## Document section
+++

# Custom Saddle Brand



## expectsmore (Jan 24, 2013)

By far, the 3 experiences I have had with Custom Saddles have been nothing short of a nightmare. Being in California, where their supposed "flag ship" rider Stephen Peters resides, you would think should motivate them to have an edge or a leg up to perform. Well, that is most certainly not the case. Sarah from Santa Ynez area left my horse and I with a saddle that was fit far to wide which made her extremely wither sore and left me with a pubic bone being jammed into a pommel. Linda from the north was not much better. Being unmotivated to fit, size, comply with trial saddles being left, etc and still being able to be happy with a saddle on my mare that had her impinged on cranial nerve 11, has me really worred about all aspects of Custom and any sort of knowledge from them. My other option is to take it personal, which is also not impossible given the associations that we all have in common. That being farriers and vets who have done great harm to my horse as well. All Santa Ynez related, except for Linda who is apparently more committed to her brand instead of the horse. I'm still awaiting a phone call to purchase. Anyway a Wintec or a bareback pad with stirrups could be better options at this point. They say they excell at customer service....I just had no idea they excelled at such BAD customer service. Job well done Custom and their reps.....Gold Medal in YUCK!
_Posted via Mobile Device_


----------



## Speed Racer (Oct 21, 2009)

So everyone in Santa Ynez is out to get you? Is that how I'm reading it? From farriers, to vets, to saddle fitters? Sounds rather tinfoil hat conspiracy theory to me.

Oh, and I'm assuming you're talking about _Steffen_ Peters, not Stephen. What he has to do with bad customer service from a saddlery, I have no idea.


----------



## expectsmore (Jan 24, 2013)

Yeah, my bad on spelling. Well with over 15 views from xrays, broken forward pastern axis to the point of changes through the neck ect. the nice part is that I do have all the horrific shoeing on xray and exams from vets and possibly crippling suggestions to my vet of what they would do next. Testimony from table owners of seeing the painful behavior from my horse and a pending fraud investigation might be motivating as well. And 8 hours of questionable video of a farriers clinic. The xrays don't lie, nor do exams, vet testomonials, and emails confirming who was to do the work. Oh and checks made payable to certain hospitals and people.

+++

## Task item
Pick up the forum thread about the Custom Saddle brand and continue it from where it stops.

+++

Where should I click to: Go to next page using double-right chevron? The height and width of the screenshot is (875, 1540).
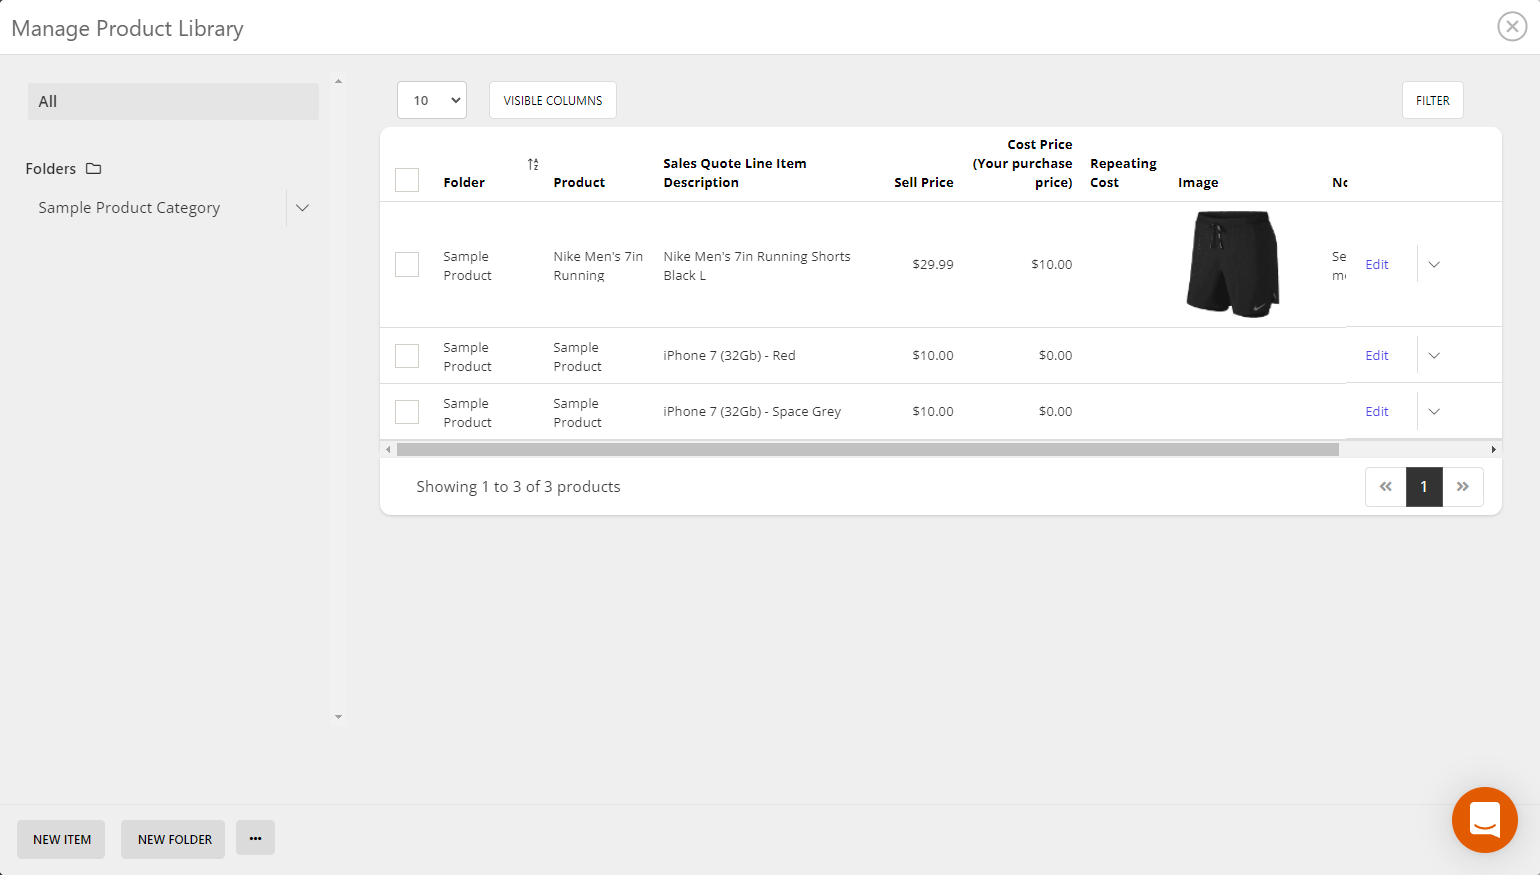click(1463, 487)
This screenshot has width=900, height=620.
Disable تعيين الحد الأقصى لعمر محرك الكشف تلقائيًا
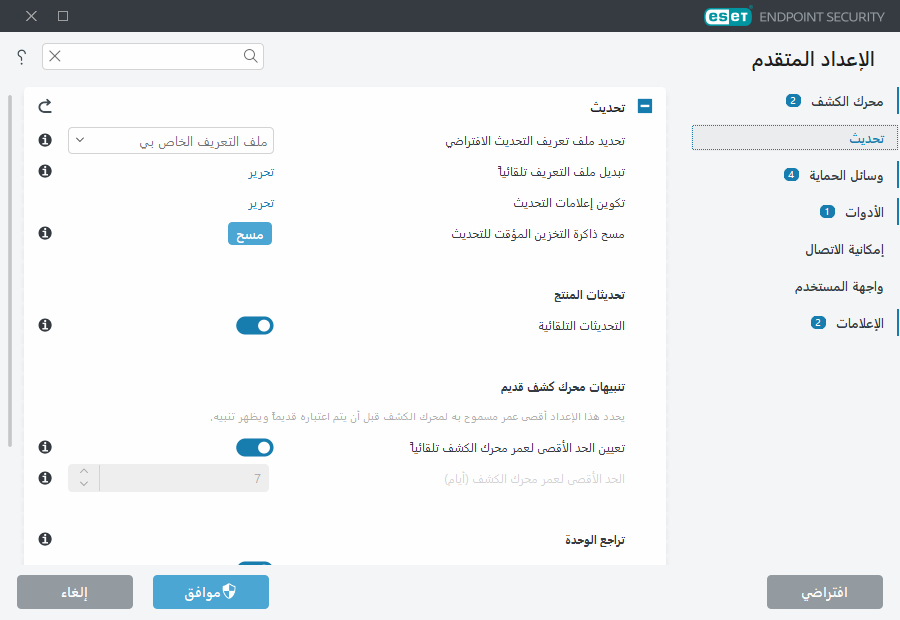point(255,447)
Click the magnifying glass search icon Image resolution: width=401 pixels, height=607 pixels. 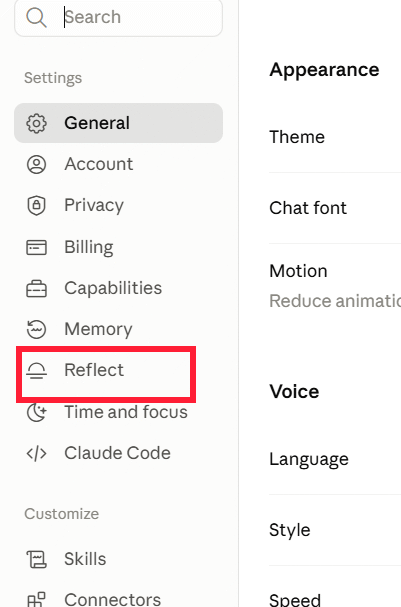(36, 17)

+++

## Expected answer
_Posted via Mobile Device_


----------



## expectsmore (Jan 24, 2013)

Oops, that's Stable owners. Small keyboards are not fun. And being a representative is the relationship with Custom.....and endorsing of course.
_Posted via Mobile Device_


----------



## franknbeans (Jun 7, 2007)

I am not getting the point of your thread. Usually when so many are "all against" one, the issue is the one. Just saying.

I would find it difficult to believe that everyone, in every field related to equines are ALL conspiring against you. I would bet they have a few more things to do.


----------



## SouthernTrails (Dec 19, 2008)

.

Did the Saddle, Farrier or those People cause all the injuries/illness to your Horse?

.


----------



## Allison Finch (Oct 21, 2009)

expectsmore, I have no idea what your posts are about. Sorry.


----------



## Saddlebag (Jan 17, 2011)

Can you go there in person and let your concerns be known? If you aren't satisfied as the person if she's having trouble doing her job and that you'd like to speak to her superior. No one likes to think they aren't doing their job or that the boss would think it and usually hustles to work with you.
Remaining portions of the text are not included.